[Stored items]
:::::
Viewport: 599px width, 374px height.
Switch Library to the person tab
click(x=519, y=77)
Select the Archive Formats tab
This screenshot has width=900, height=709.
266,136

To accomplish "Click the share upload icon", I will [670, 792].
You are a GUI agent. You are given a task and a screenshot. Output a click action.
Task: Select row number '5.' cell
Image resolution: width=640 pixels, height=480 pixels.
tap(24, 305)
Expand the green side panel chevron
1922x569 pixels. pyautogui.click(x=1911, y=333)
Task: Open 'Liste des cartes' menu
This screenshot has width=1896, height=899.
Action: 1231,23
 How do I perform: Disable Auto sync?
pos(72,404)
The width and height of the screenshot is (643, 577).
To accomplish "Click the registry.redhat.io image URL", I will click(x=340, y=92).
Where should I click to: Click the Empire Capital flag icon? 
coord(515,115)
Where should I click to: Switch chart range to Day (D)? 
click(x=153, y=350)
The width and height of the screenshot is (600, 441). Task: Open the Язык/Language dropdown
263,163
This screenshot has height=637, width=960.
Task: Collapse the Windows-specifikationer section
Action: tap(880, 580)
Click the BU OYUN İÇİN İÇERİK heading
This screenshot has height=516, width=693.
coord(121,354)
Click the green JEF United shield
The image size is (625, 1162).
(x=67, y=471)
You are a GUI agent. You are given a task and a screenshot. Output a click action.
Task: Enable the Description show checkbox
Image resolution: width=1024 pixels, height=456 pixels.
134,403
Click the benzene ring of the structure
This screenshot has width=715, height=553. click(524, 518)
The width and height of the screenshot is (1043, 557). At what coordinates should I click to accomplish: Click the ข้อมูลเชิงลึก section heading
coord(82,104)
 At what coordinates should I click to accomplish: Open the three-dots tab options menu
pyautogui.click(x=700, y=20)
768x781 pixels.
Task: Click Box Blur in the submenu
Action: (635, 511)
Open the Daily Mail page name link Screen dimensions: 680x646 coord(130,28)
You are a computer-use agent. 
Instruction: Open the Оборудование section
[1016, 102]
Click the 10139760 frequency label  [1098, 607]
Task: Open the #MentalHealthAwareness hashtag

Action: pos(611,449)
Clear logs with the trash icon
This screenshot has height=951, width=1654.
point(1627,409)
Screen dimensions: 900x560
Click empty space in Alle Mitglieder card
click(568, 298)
:::::
Aim of the task:
The lines above, starting at the one with "Task: Select row number '5.' cell" and ending at the one with "The width and height of the screenshot is (643, 577).", are the only ones to return, exactly as written.

Result below:
Task: Select row number '5.' cell
Image resolution: width=640 pixels, height=480 pixels.
tap(24, 305)
Expand the green side panel chevron
1922x569 pixels. pyautogui.click(x=1911, y=333)
Task: Open 'Liste des cartes' menu
This screenshot has width=1896, height=899.
Action: 1231,23
 How do I perform: Disable Auto sync?
pos(72,404)
The width and height of the screenshot is (643, 577).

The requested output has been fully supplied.